* BEGIN TASK INPUT *

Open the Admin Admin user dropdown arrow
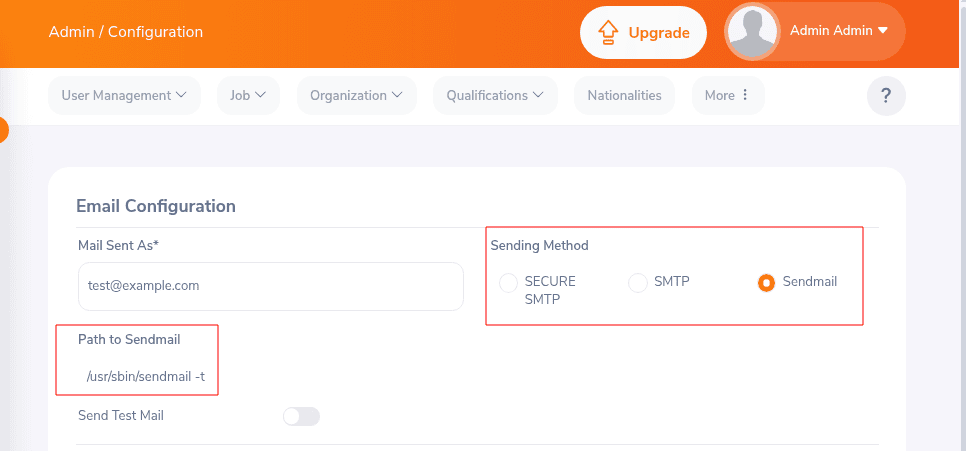The image size is (966, 451). [x=883, y=31]
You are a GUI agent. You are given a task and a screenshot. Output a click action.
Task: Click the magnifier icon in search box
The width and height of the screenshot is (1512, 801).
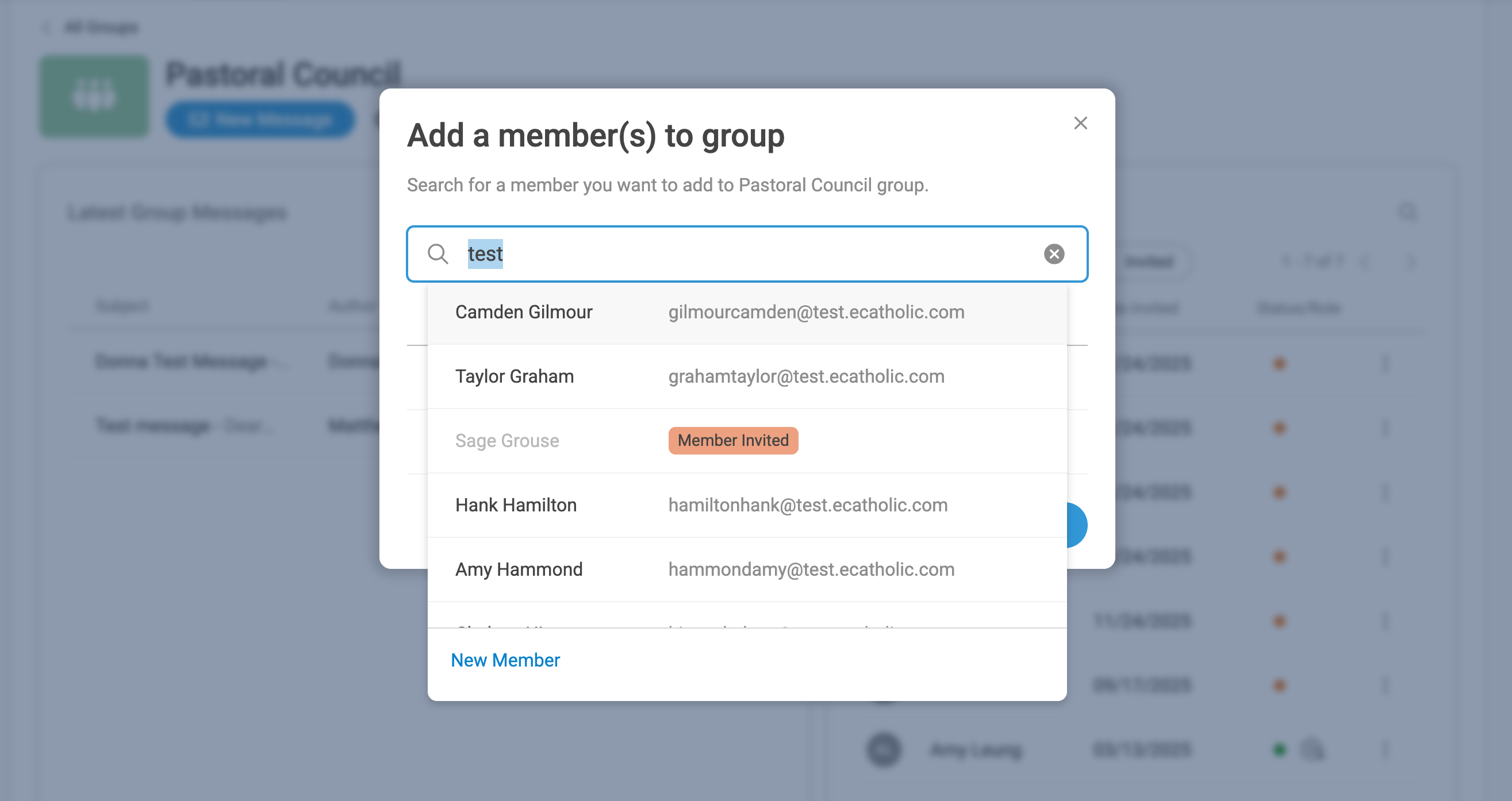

* END TASK INPUT *

-- TASK REQUIREMENTS --
Can you express each line of the data above as a string in a single JSON list, omitting blank lines and leaving the pictures out?

-- FULL SOLUTION --
[
  "Open the Admin Admin user dropdown arrow",
  "The image size is (966, 451). [x=883, y=31]",
  "You are a GUI agent. You are given a task and a screenshot. Output a click action.",
  "Task: Click the magnifier icon in search box",
  "The width and height of the screenshot is (1512, 801)."
]